In particular, the invention relates to the field of interferometry using SAR (Synthetic Aperture Radar) technology.

Description of the prior art

As known, interferometry using SAR technology involves the movement along a straight or curved trajectory of one or more radar antennas, in order to obtain additional information on the objects present in the image thanks to the information contained in the phase of the return signal.
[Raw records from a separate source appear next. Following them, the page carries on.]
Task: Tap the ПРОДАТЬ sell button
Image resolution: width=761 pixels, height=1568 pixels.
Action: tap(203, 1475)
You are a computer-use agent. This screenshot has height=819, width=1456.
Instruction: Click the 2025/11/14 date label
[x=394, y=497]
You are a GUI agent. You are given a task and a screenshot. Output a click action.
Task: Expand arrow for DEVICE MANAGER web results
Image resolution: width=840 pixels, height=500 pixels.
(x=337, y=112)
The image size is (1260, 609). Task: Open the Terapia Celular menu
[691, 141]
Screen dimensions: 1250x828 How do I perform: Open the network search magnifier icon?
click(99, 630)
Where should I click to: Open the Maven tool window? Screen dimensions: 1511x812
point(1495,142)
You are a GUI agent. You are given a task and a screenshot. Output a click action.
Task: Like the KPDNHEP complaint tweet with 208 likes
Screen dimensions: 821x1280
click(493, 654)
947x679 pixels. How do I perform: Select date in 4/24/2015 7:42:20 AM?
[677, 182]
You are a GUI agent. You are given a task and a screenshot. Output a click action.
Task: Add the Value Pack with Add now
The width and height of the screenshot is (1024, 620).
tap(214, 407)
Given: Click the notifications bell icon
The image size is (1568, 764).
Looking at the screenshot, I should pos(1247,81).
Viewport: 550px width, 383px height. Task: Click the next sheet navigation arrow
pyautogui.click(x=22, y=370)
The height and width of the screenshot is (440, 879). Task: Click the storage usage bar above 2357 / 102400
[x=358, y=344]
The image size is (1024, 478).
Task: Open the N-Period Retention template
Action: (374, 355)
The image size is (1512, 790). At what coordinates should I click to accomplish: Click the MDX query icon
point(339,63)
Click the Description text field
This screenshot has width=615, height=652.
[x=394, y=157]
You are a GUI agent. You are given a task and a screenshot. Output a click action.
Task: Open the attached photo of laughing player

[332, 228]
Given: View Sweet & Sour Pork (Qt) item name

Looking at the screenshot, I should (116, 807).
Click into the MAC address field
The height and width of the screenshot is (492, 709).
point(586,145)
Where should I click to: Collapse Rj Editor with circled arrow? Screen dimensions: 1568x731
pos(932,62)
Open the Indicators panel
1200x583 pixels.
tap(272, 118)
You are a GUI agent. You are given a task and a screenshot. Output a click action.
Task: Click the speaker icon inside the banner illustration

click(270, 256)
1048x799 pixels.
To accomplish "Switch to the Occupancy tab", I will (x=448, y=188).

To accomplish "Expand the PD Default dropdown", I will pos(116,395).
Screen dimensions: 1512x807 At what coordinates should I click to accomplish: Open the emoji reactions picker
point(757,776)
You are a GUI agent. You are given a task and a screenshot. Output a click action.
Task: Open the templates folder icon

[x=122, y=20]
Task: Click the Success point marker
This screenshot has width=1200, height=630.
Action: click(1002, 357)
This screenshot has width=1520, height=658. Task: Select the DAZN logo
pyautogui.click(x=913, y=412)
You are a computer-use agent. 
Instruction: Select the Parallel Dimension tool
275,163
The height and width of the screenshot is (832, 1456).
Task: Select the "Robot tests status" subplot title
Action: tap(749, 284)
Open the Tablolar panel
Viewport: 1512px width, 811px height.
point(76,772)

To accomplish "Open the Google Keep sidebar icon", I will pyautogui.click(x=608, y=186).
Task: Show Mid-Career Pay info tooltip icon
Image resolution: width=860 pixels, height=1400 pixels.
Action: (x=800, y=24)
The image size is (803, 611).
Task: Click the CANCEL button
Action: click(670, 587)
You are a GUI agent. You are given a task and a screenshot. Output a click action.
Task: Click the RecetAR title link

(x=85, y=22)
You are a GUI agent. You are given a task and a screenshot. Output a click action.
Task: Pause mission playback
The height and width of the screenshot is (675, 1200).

In particular, information is obtained from the phase difference of the signal obtained starting from measurements of the same pixel carried out from different positions.

This technology is very useful for monitoring slopes, building facades, dam faces, bridges and more, to obtain sub-millimeter precision measurements of the displacements of the ground or structures, in order to predict in advance possible collapses or damage and allow to activate prevention and restoration methods or, in the worst cases, to guarantee the time needed to clear the area potentially affected by the collapse and therefore guarantee the safety of those who work, live or frequent the area itself.

To apply SAR technology, devices are known that involve the use of motorized rectilinear guides on whose slides radar antennas are positioned and moved in steps or continuously.

Devices are also known which move radar antennas on curvilinear trajectories, in order to carry out acquisitions using so-called technology. "ArcSAR". In particular, these systems use a single rotating arm, at the end of which the radar system is mounted.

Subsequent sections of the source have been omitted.